RFC 974
Mail Routing and the Domain System

Network Working Group
Craig Partridge
CSNET CIC BBN Laboratories Inc
January 1986

Status of this Memo

This RFC presents a description of how mail systems on the Internet are expected to route messages based on information from the domain system described in RFCs 882, 883 and 973. Distribution of this memo is unlimited.

Introduction

The purpose of this memo is to explain how mailers are to decide how to route a message addressed to a given Internet domain name. This involves a discussion of how mailers interpret MX RRs, which are used for message routing. Note that this memo makes no statement about how mailers are to deal with MB and MG RRs, which are used for interpreting mailbox names.
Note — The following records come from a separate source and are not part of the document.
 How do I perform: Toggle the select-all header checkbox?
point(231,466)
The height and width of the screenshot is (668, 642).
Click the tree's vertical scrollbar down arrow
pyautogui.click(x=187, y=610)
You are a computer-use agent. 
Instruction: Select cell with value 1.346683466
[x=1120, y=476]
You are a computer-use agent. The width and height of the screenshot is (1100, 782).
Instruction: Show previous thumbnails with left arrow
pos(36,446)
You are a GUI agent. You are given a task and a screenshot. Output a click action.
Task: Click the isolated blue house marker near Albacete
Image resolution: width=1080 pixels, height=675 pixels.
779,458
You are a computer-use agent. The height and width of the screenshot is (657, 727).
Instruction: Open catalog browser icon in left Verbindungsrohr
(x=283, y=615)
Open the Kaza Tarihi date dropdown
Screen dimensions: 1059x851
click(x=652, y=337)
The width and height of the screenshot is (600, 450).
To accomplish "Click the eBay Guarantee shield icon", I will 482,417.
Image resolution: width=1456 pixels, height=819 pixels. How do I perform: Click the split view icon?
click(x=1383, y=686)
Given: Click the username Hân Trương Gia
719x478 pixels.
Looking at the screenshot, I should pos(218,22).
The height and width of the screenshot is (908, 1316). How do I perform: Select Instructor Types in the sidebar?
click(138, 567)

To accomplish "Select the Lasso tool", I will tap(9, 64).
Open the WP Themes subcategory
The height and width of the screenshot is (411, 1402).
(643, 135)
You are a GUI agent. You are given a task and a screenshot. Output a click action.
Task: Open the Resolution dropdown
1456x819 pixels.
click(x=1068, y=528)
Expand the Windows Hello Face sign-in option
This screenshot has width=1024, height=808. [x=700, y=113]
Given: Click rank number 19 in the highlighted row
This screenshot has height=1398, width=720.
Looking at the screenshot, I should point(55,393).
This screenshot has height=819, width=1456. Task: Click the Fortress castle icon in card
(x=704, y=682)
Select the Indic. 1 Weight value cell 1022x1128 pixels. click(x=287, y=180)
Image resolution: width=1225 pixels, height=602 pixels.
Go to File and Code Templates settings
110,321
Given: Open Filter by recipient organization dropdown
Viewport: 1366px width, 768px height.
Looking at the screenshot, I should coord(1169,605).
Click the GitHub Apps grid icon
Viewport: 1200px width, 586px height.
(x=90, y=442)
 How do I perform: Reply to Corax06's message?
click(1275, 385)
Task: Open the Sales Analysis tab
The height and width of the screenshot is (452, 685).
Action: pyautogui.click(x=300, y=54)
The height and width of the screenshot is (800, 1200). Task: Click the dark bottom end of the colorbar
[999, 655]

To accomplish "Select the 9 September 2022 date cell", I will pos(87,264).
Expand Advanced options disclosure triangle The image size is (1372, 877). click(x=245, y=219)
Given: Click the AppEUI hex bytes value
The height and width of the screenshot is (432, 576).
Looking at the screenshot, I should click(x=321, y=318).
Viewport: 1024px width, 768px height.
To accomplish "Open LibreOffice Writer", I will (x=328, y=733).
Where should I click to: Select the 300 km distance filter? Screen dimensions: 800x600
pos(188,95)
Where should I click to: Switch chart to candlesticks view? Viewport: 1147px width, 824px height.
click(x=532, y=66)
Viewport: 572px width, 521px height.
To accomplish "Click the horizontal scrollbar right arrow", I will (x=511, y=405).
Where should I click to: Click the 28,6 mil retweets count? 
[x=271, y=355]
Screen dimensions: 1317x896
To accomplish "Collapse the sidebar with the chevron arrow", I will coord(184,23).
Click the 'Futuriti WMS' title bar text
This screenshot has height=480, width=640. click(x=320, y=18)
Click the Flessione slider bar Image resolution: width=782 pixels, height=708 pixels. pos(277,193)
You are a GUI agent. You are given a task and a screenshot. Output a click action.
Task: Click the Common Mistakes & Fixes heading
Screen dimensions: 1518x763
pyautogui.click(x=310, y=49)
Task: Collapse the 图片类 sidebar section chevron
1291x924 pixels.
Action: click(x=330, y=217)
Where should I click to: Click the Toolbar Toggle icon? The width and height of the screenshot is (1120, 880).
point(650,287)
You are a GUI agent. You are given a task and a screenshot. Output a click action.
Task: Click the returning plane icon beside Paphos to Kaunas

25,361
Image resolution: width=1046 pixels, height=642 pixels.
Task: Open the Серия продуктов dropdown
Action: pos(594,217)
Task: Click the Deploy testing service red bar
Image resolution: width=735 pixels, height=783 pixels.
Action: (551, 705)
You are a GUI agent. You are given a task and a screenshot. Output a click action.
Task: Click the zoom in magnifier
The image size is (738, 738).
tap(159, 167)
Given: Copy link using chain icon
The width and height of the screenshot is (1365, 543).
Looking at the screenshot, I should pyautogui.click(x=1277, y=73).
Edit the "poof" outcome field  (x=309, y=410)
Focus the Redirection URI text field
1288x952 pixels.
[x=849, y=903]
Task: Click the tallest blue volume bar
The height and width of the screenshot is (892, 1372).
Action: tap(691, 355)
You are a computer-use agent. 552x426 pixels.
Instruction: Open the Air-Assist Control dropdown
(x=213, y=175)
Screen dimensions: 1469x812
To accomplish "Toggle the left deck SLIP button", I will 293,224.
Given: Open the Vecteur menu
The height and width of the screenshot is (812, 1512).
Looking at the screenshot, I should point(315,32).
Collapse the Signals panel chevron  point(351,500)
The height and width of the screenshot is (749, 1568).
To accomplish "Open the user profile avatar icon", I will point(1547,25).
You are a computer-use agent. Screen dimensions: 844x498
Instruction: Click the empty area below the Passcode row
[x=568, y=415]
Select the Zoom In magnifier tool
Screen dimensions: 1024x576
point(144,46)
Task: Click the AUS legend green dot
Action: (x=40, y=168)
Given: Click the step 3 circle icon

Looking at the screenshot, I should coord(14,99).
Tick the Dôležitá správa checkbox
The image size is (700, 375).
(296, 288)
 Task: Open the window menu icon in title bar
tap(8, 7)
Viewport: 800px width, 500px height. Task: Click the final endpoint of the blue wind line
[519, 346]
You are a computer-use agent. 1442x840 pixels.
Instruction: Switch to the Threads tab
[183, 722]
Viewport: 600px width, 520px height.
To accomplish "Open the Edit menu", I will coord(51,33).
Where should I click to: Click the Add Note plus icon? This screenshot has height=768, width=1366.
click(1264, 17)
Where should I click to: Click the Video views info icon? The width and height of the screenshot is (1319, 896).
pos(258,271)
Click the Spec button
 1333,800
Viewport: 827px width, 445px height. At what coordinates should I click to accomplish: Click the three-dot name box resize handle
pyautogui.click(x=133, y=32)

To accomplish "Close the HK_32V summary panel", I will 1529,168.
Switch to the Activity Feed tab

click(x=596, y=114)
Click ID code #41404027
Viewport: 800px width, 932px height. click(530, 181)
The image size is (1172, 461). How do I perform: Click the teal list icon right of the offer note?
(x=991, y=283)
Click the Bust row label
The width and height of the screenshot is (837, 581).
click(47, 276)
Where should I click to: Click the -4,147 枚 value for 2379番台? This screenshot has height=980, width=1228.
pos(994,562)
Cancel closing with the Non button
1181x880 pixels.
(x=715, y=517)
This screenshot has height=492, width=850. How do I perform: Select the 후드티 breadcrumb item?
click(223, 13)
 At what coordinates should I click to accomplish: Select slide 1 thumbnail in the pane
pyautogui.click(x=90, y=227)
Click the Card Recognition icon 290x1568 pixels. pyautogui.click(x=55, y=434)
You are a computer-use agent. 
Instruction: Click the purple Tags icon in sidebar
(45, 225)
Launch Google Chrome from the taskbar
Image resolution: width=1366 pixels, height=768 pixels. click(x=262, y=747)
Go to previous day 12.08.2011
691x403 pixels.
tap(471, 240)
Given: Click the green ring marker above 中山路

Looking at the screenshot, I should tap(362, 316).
Under RFC-882 and RFC-883 certain assumptions about mail addresses have been changed. Up to now, one could usually assume that if a message was addressed to a mailbox, for example, at LOKI.BBN.COM, that one could just open an SMTP connection to LOKI.BBN.COM and pass the message along. This system broke down in certain situations, such as for certain UUCP and CSNET hosts which were not directly attached to the Internet, but these hosts could be handled as special cases in configuration files (for example, most mailers were set up to automatically forward mail addressed to a CSNET host to CSNET-RELAY.ARPA).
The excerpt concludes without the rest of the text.